La prochaine réunion de l’OPEP + est prévue le 3 août : il faut espérer avoir une réponse à cette date sur la capacité ou non des Etats producteurs à baisser leurs prix. Le pétrole est évidemment un levier pour les pays du Moyen-Orient, et encore plus dans ce contexte d’augmentation du coût de l’énergie en raison de la guerre en Ukraine. Les pays européens dépendants du pétrole du Golfe pourraient donc être tentés de faire des concessions.
Ce qu’il faut savoir c’est qu’au-delà d’avoir fait monter les prix de l’énergie, la guerre en Ukraine a montré que les pays du Moyen-Orient ne sont pas du tout alignés sur les préoccupations occidentales. Lors du vote à l’ONU du 25 février, ces Etats se sont abstenus quant à l’imposition de sanctions à l’encontre de la Russie. Ils considèrent qu’ils n’ont pas à prendre part au bras de fer auquel se livrent l’Occident et la Russie. Ils regardent leurs propres intérêts, et n’hésitent pas à faire jouer les Etats-Unis et l’Europe contre la Chine, l’Inde et la Russie afin de faire monter les enchères à leur profit.

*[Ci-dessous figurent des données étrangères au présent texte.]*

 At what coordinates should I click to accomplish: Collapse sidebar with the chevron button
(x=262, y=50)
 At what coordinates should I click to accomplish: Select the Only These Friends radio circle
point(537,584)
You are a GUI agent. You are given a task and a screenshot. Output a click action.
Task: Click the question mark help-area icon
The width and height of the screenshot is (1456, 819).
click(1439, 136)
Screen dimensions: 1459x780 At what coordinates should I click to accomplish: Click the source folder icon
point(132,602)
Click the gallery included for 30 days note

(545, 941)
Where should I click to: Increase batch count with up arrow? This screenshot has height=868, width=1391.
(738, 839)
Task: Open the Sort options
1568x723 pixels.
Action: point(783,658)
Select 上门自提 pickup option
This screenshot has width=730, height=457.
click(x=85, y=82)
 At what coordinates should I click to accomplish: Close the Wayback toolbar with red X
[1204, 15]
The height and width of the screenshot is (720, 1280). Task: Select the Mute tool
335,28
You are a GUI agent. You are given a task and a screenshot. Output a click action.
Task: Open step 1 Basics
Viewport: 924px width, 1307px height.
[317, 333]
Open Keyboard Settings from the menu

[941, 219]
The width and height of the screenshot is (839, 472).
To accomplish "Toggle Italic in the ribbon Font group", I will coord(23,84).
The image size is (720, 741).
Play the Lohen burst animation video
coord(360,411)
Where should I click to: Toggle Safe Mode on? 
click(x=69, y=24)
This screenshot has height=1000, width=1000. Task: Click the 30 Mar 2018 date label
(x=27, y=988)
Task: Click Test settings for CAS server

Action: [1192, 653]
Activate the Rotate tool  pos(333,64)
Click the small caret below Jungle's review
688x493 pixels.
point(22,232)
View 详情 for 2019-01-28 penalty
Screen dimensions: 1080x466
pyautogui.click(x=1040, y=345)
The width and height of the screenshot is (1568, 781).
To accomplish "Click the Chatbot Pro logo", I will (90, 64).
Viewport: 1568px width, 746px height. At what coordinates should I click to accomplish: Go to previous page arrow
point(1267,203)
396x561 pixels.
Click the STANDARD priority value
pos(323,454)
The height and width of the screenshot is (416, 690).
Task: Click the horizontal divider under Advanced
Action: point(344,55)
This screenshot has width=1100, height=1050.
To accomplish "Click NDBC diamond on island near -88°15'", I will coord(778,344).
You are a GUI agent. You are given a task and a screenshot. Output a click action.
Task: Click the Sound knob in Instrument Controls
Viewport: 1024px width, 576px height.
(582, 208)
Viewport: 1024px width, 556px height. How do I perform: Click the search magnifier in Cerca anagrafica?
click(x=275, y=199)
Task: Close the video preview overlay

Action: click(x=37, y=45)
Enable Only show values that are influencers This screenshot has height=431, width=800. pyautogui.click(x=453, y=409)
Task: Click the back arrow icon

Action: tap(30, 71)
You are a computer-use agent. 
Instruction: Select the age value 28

Quelle est l’ampleur des relations économiques aujourd’hui entre Paris et Riyad ?
L’Arabie Saoudite n’est pas un pays dans lequel nous sommes très présents. Les relations sont par exemple beaucoup plus intenses entre la France et les Emirats arabes unis, qui sont nos principaux partenaires. Si la France n’investit pas énormément sur le marché saoudien, c’est tout d’abord par manque d’élan politique dans les relations entre Paris et Riyad. Il y a aussi des raisons propres à la structure même du marché saoudien, qui est difficile à pénétrer. Mais aujourd’hui, la France estime qu’il y a des opportunités à saisir, et souhaite notamment investir dans Vision 2030, le grand plan de développement lancé par le gouvernement saoudien qui vise à faire sortir le pays de sa rente pétrolière.
Le 18 juillet, Emmanuel Macron avait reçu à l’Elysée « MBZ », Mohammed Ben Zayed, devenu président des Emirats arabes unis au mois de mai. La France tente-t-elle de profiter du vide provoqué par la volonté des Etats-Unis de progressivement se retirer de la région ?
Au début de son mandat, Emmanuel Macron avait tenté de renouer avec la « politique arabe » du général de Gaulle. L’idée était de parler avec tous les régimes arabes, en s’impliquant dans les dossiers comme on l’a vu au Liban où Emmanuel Macron a effectué deux visites.
Mais le président français s’est vite heurté aux réalités du terrain et à la méfiance grandissante des populations arabes à l’encontre de l’Occident. Les Etats que la France considère comme des partenaires, comme le Liban, l’Irak, l’Arabie Saoudite ou les Emirats, ont gagné en autonomie stratégique. Ils n’ont plus nécessairement besoin de la France, notamment dans la lutte contre le terrorisme. Par ailleurs, ces pays n’ont plus les mêmes priorités. En Irak, on voit bien que l’urgence pour le gouvernement est la lutte contre la corruption ou contre l’influence turque et iranienne, et non le combat contre Daesh.
Il faut se poser la question de la nature de notre présence au Moyen-Orient. Pourquoi y rester et sous quel format ? Nous avons besoin de conserver des accès dans la région, de défendre des intérêts économiques, de créer des ponts avec la société civile. Si nous ne voulons pas être dépassés par les puissances asiatiques, il est indispensable que notre action s’élargisse au-delà du volet militaire. La France doit rester une puissance médiatrice et humble, tout en défendant les valeurs sur lesquelles elle a bâti sa crédibilité à l’international depuis la fin de la décolonisation.